In a mayoral campaign full of twists and turns, Tuesday night – less than a week before Election Night – delivered another stunner. Mayoral candidate Paul Cheng, who moved from relative obscurity during the campaign to becoming the closest contender to front-runner Matt Brown, owns many unlicensed rental properties in London.
Cheng has said that he refuses to license his properties or to have them fire inspected as of a matter of principle, because many other London properties are not licensed and not under the same level of scrutiny, so why should he pay when others don’t? When asked if a mayor should choose which laws to follow, he backtracked and said that he would of course properly licence his properties before taking office.
He went on to talk about how painful his experiences with city hall have been, but denies that these experiences had an impact on his decision to leave his business career to run for mayor. In his defense about his decision, he said: “If you want to crucify me for that, yes, I protested and I stood up for my right to defend myself. . . . Is it wrong for me to stand up for my belief? Do you want a mayor that just craters under everything?”
The more Cheng’s platform and business conduct surface in the last days of campaigning, the more he seems akin to fringe candidate Arnon Kaplansky, who has also run foul of city hall with his development plans. Kaplansky is all about decrying “red tape” at city hall – but his “red tape”, to me, is code for “due diligence”. Kaplansky argues his properties would be so much better if city hall would just get out of the way and let him do whatever he wants.

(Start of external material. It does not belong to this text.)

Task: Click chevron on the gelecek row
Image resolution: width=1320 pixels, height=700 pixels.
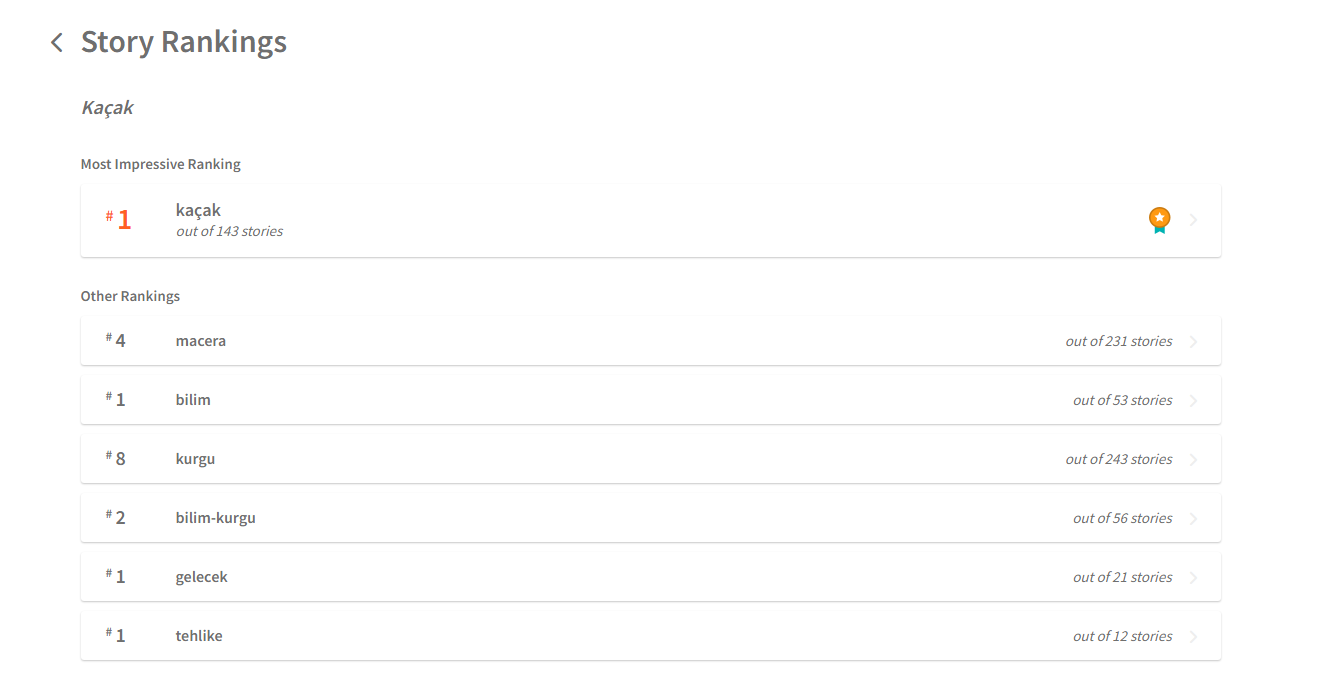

(There are concerns being voiced that this article from the LFP is somehow tied to Cheng’s opposition, and the timing is suspect so close to the election. This comment was made by the article’s author, Jonathan Sher: “No one leaked anything. I investigated Mr. Cheng’s experience as a businessman as it is that experience that has been a cornerstone of his campaign. In London, his business experience is almost exclusively as a landlord. I conducted land registry searches to find out which properties he owns (many are under a numbered company), then asked city hall bylaw enforcers whether those properties had been duly licensed — a question that any civil servant is required to answer, as these are public records. As best I can tell, neither Brown nor Swan were aware of the issue until I asked them about it.”)
These revelations come on the heels of another controversy, starting the night of Sunday Oct 19 when one Scott Sproul (who has since deleted his account) tweeted a racist message to Forrest Bivens (@) over his taking over the People of London (@) Twitter account. This was awful but not unique for Sproul, who has been trolling London social media for years, but it was revealed to many that he is part of the Paul Cheng campaign team. I and others called the Cheng campaign office Monday to ask what capacity Sproul has on the team, and if the Cheng campaign knows that Sproul uses his vitriol to attack Matt Brown supporters as well as support Paul Cheng. I was contacted by the campaign manager Tom Linden that morning, who told me that Sproul was not associated with their campaign. That afternoon, Paul Cheng’s campaign announced that Sproul was a volunteer with the campaign, and no longer welcome. Hm.
Following that, am980 wrote the story about it and Forrest continued to talk to Linden. Forrest shared the latest e-mail he had received, where Linden denied one of the quotes they had published from Cheng, and said “I honestly don’t know how to get the media to report the truth without editorial sensationalism”. This prompted Craig Needles to publish this blog post including the sound clip of the quote, and saying that Cheng owed him and the station an apology. That evening Cheng contacted am980 and Craig Needles to apologize and say that he never meant to cast doubt on the professionalism of either… but didn’t address all the inconsistencies, nor the fact he referred to some of those questioning him as the “old boys network”.
These are only the latest contradictions from the campaign. Paul Cheng has insisted his campaign is about results not paper, and that London has enough talking and enough studies, time for some action! But he has then stated that some of his first actions as mayoral will be to meet with the top 100 businesses in London and talk with them to find out what they need from city hall, and create plans, including transportation plans, to evaluate what is to be done. Sounds like a lot of talking and studies – all of which are already done. As candidates Swan and Brown have indicated, if Cheng knew his way around City Hall he would already know that, and realize that this work has been done for him.
In an article Wednesday, Cheng himself admitted that his campaign team is “rag-tag”, without experienced team members. Cheng made Tom Linden his campaign manager after he came to Cheng’s door to offer his support, because Linden came across as someone genuine, with his heart in the right place. In speaking to Linden on the phone I was given the same impression – but he immediately admitted to me he was far out of his depth running this campaign. With this knowledge, the glaring errors in the past week make more sense.
This campaign just doesn’t add up.
Worse, Paul Cheng seems like a candidate that sees himself as above the rules. From wondering aloud if all matters before Council even need to go to a vote to now seeing exactly how he runs his own land management business, it’s easy to see the City snared in needless controversy with the OMB and Ontario Ombudsman, should Cheng take office.
I ask anyone considering voting for Paul Cheng to look into his campaign, and these controversies piling up before the big day. The more his campaign is examined, the more it looks like a second rendition of the Fontana years on Council. We know how that story went. I hope that after Election Day, we don’t repeat it.